I love helping people, and I owe it to my upbringing. My late dad had his own small private Charitable Trust which he ran from his office, from which he provided financial and medical aid to those in need. Apart from the professional consulting he did as a Chartered Accountant, he also counselled people with regards to their personal problems. My mum also regularly counsels people, and goes out of her way to help those in need.
When I started counselling on Instagram in 2017, my dad was very proud, and often told me how happy he was that I was helping others.
Although 9 out of the 10 guys who messaged me were creeps, I did manage to help quite a few people.
I remember putting up a post about suicide not being an option, and that if anyone wanted someone to speak to, I was always there. A girl from the United States messaged me saying that she was suicidal, and I spoke to her about her problems and made sure that I checked up on her every few days. I had tried convincing her to go for therapy, but she was still in school and told me that her mum would never let her go. I was shocked, because I always thought that mental health issues were given much more importance in the developed countries. I do hope she's doing well now!
The reason I'm writing this post, is because I want to make it very clear that I have only good intentions when I speak about wanting to help others, and I am not someone who has ever had or will ever have any hidden agenda/motive.
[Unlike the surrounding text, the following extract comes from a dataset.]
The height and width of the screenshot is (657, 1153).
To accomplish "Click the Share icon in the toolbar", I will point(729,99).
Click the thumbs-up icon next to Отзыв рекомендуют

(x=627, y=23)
I've been brought up in a household where helping others and giving back to Society has always been given utmost importance, and I will never stop being that way.
Bad experiences while counselling :
I had written about the terrible men I came across on social media, in a post titled 'Social Media Players'. I thought I had seen them all. But turns out, once again, I was in for a rude shock.
I am a very honest person, but I've been told that not all people are -- certain men make up sob stories all the time to get a woman's pity, and sadly there is usually no way of verifying the truthfulness of their stories. (I knew that men did that while picking up women, but when it came to a counselling session, I've always given them the benefit of the doubt, which in retrospect, wasn't the wisest decision after all.) These men share their problems with me and think that I'll go out of my way to give them what they want, which makes my blood boil!
Just because I am young, unmarried, helpful, and willing to share my bad experiences so that others won't make the same mistakes, does not mean that I am willing to get friendly in the wrong way! (I am a very straightforward person, who never gives any signals!!! There is a huge difference between being flirty and being kind, and I'm always just kind.)
A few married men have shared their problems with me in the past, and it's made me anything but comfortable. (I never knew these men personally - I spoke to them only via email/text.)
Here's why I felt uncomfortable :
I believe that communication and honesty are key to a good relationship and marriage. If you aren't willing to include your girlfriend/wife in our conversation, or inform her about our conversation, I will never feel comfortable talking to you. (In my toxic past relationship, my ex used to routinely hide conversations he had with other women, and that hurt me like crazy when I found out. I would never want to cause the same pain to another woman, and that is why whenever I speak to a married male friend, I always give my regards to his wife, because I believe that he should share my conversation with her. There should be nothing to hide!)
If you have problems, why would you share them with a woman you don't know? Why not go to a counsellor instead?
Before going to a counsellor, why not have an open conversation with your wife? There is no better person to share your problems with than your spouse!
So, if you're a married man who wants to share his problems with me, please don't! Go speak to your wife instead. Seriously, I'm livid!!
And if you're an unmarried man who wants to share his problems/sob stories with me with the sole belief that I will give you what you want, scram!!
P.S. I am a very kind person (a little too kind, my friends say), so when these men have shared their problems (which, goes without saying, I will always keep confidential), I have listened attentively and tried to provide them with solutions. The 'saver' in me always wants to help, irrespective of the discomfort I feel at that moment. But when the discomfort gets too much to bear, I tell them directly that I am not comfortable, and I distance myself from them.
This post has been written in the hope of not having such uncomfortable interactions in the future.
Thank you for reading! Stay blessed!